ES creates, hires, new position dedicated to anti-racism efforts
February 25, 2021
On Feb. 23, Macalester’s environmental studies (ES) department announced that Rachel Percy ’22 would be the department’s new Anti-Racism Initiatives Fellow.
The student position is one facet of the department’s effort to formalize avenues to elevate student voices. It also represents a broader commitment to anti-racism and decolonizing academia.
“We want to provide a conduit for student feedback and opinions about how environmental justice should be centered in the environmental studies department,” said assistant professor of environmental studies Christine O’Connell, who oversaw hiring.
After the death of George Floyd last year, the department outlined specific anti-racism goals like conducting an audit of coursework to include more anti-racism and environmental justice oriented curriculum. Most of the department’s objectives emerged from faculty discussion, and with the new anti-racism fellow position, O’Connell hopes to incorporate more student voices into future conversations.
“All those ideas were coming from faculty and going out,” O’Connell said. “What we really want this position to do is ensure that that dynamic isn’t a permanent one. We want some of these ideas, perhaps all of them, to be coming from the student community.”
The department collaborated with the Institute for Global Citizenship to write the position description. They also stressed the importance of the position being a paid one — putting money where their mouth is, according to O’Connell.
Applicants were asked to pitch ways the department could be more responsive to student feedback while working toward their equity goals. Ultimately, the department offered Percy the position.
“I was really interested in helping the ES department take action on some of the things they listed as their next steps after the George Floyd murder, and just the climate surrounding racism and equity and inclusion both in the US but also generallly in the world,” Percy said. “I wanted to be a part of a push to make the ES more proactive about the choices it’s making and the voices it’s uplifting.”
Percy, a junior ES major and Chinese minor, is looking forward to helping the department take action on these goals.
“I think environmentalism, historically, has been about prioritizing the ability for white, usually males, to get out and enjoy a so-called untouched environment,” Percy said.
She noted Macalester’s enduring commitment to sustainability and believes her position is part of a broader college effort toward environmentalism.
“We’ve come a long way in realizing that the environment is more than just a pristine wilderness,” Percy said. “It’s very intimately the places that we live and work. At Macalester — especially Macalester, which has such a commitment to sustainability — expanding what it means to be sustainable [is important].”
“Not just reducing our trash load, not just reducing our carbon footprint, but also making sure that we are equitable when we talk about pushing policies,” she continued.
Just a week into the position, Percy already has several goals she wants to accomplish. She hopes to coordinate discussions with community organizers from the Twin Cities and foster a greater sense of community among ES students.
Nonetheless, Percy is holding expectations to a realistic standard. Many of her ideas will require time and resources that may not be available right now.

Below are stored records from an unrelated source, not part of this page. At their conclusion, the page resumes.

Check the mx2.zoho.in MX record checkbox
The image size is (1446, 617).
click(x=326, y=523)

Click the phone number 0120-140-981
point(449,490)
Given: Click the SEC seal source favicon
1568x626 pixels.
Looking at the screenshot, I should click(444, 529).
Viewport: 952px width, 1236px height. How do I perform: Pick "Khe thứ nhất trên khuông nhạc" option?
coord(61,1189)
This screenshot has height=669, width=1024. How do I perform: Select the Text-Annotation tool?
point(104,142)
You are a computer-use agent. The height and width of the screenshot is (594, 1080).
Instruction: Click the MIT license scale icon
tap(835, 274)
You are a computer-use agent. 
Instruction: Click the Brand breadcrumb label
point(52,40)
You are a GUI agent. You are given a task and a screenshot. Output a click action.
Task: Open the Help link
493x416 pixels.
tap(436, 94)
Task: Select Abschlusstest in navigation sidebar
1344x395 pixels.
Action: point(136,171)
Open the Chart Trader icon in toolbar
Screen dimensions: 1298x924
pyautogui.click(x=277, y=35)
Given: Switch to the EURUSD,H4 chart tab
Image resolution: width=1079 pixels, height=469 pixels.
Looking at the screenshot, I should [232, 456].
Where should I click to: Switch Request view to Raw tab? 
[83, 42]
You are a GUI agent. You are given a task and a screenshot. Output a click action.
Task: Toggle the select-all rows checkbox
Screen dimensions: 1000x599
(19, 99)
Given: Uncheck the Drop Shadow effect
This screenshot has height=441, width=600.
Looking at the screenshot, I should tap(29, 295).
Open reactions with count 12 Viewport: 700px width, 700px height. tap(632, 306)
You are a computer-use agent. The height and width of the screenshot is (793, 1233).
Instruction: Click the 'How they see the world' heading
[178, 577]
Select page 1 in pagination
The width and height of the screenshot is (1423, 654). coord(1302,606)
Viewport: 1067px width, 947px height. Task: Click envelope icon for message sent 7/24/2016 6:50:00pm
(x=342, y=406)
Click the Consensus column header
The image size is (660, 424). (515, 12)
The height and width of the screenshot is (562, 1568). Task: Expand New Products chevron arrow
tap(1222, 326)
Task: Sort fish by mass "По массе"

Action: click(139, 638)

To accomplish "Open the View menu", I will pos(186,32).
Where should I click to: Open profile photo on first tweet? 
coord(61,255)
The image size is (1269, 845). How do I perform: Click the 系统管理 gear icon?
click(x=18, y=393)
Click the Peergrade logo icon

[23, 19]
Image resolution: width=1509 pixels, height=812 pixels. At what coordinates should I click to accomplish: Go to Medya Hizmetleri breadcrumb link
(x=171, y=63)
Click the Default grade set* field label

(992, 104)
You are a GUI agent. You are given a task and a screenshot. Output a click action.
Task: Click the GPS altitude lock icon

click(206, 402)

“I will have to admit that most of what I will be able to accomplish in this semester is just setting a foundation for the person who will fill this position next,” Percy said.
Percy and O’Connell are both optimistic about the work that will be done with the new position and the ways that it will grow from here.
“I can’t emphasize enough that we really see this as a way to live out our departmental values, and I’m really hoping that that is indeed what happens,” O’Connell said.
*Hannah Goldfarb contributed to the writing of the story.